Mudanzas y otras pérdidas
Vivir es increíble, los cambios son para bien, crecer es una aventura maravillosa. Pero... vivir duele, los cambios duelen, crecer duele, esto último es un hecho que nuestros padres no tenían muy claro cuando nosotros éramos chicos. Se hablaba de la infancia como un lugar paradisíaco, la época de la inocencia, donde no había sufrimiento, nuestros padres nos decían "niños pequeños problemas pequeños" y les costaba reconocer el dolor que hoy sabemos que la vida nos causa a todos, incluidos los chicos.
En cada situación placentera o de crecimiento hay una pérdida, a veces pequeña y otras enorme. Porque mudarse a una casa nueva es genial pero también vamos a extrañar la casa vieja que está repleta de nuestra historia, experiencias, recuerdos; nos llevamos todas nuestras cosas pero no podemos llevarnos la mancha de humedad con la que nuestro hijo jugaba a que era la sangre de un pirata que murió en la batalla, ni podemos llevarnos el agujerito que hizo nuestra hija en la pared el día que se enojó con nosotros porque no la dejábamos comer otro caramelo. Ni podemos llevarnos a la vecina que nos convidaba sus galletitas caseras. Esto ocurre incluso cuando la casa nueva es mejor y más grande que la anterior.

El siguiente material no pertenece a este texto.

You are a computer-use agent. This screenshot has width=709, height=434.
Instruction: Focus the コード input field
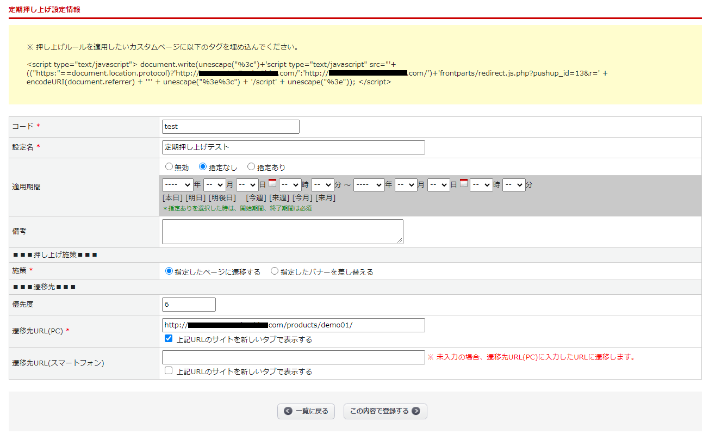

En una época armé un consultorio nuevo para mí en una casita al fondo del jardín, era luminoso, tranquilo, amplio, con muebles nuevos, un lugar muy cálido y acogedor, y a pesar de eso me costó mucho mudarme del anterior, que en cambio era chiquito, oscuro, ruidoso porque daba a la calle… pero era mi consultorio hasta ese momento y no me era sencillo cortar y empezar de nuevo en un ámbito sin historia, sin recuerdos, sin vínculos. No estaba segura de poder ser la misma en el nuevo ámbito. Obviamente pude y fue genial la mudanza, pero no durante unos cuantos y largos días (por no decir meses).
Lo mismo pasa en otros temas grandes, cuando nos mudamos por trabajo a otro país o de ciudad, cuando cambiamos a los chicos de colegio o cuando cambiamos el auto, o en temas más chiquitos como dejarle la bici o un piyama a nuestro hermano menor porque nos quedan chicos, o jubilar una remera que nos gusta mucho y que ya es un harapo. Pasan los años y celebramos el crecimiento de nuestros hijos, mientras al mismo tiempo empezamos a despedirnos de la juventud, nos enojamos y nos amigamos con las primeras pequeñas arrugas y los inevitables achaques.

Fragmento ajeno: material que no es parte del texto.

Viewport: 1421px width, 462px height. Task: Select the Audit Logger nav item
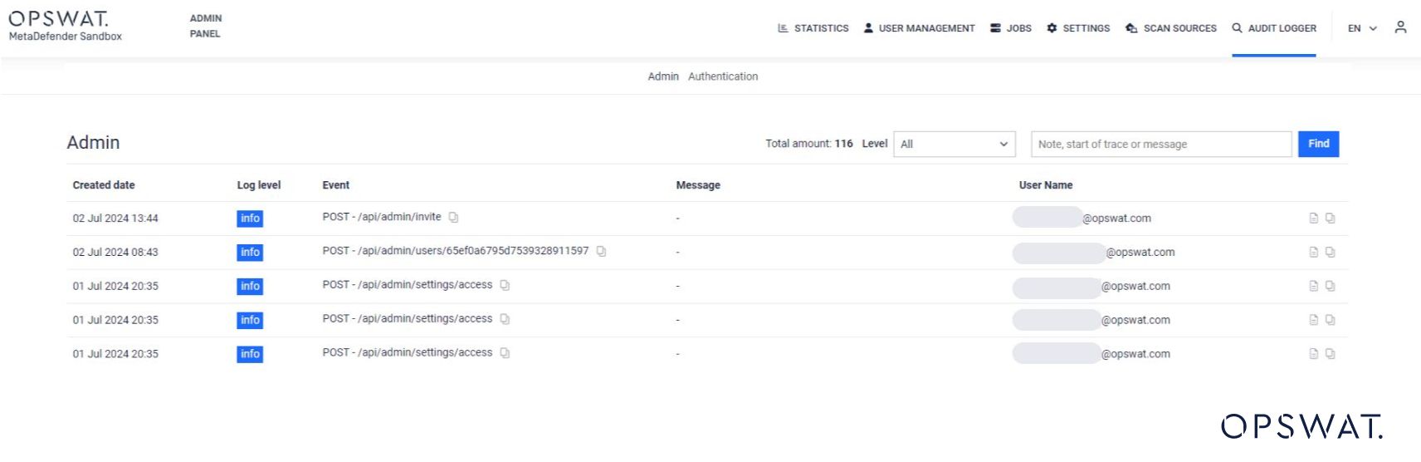1273,28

Rara vez se presenta un cambio que sea sólo disfrute y cero dolor. En ellos hay cuatro paradas, o estaciones: lo lindo y lo feo de lo nuevo, y lo lindo y lo feo de lo anterior. Como no queremos que nuestros chicos sufran o lo pasen mal solemos enfatizar lo lindo de lo nuevo (la casa es grande, vas a tener tu propio cuarto, está más cerca de la casa de tu amigo) y lo feo de lo viejo (casi no tenía jardín, era oscura y lejos de tu amigo) y no les validamos la otra mitad que también perciben: ellos no reconocen como propios el olor, los ruidos, los espacios de la casa nueva y por eso todavía no les gusta tanto, o extrañan un montón el ruido del tren que en esta casa no se escucha, o la forma en que entraba la luz por la ventana a la mañana, o la seguridad que les daba el reconocer cuál puerta se abría o quién se acercaba porque de tanto escucharlos lo sabían de memoria. Estas cuestiones parecen mínimas pero no lo son para los chicos, porque tienen que empezar de nuevo de cero a armar esas pequeñas certezas y seguridades que lleva tiempo armar.
Para que ellos puedan hacer un buen duelo y una despedida que les permita soltar lo anterior, que no los deje atados a lo perdido con hilos invisibles, o derrochando energía en sus intentos de no conectar con ese dolor, tenemos que hablar de los cuatro temas; aunque parezca al hacerlo que estamos haciéndolos sufrir, en realidad estamos ayudándolos a procesar e integrar en ellos lo que de todos modos está, nos guste o no reconocerlo. De ese modo los acompañamos a sortear los cambios de hoy y los preparamos para los muchos e inevitables cambios que van a llegar a sus vidas.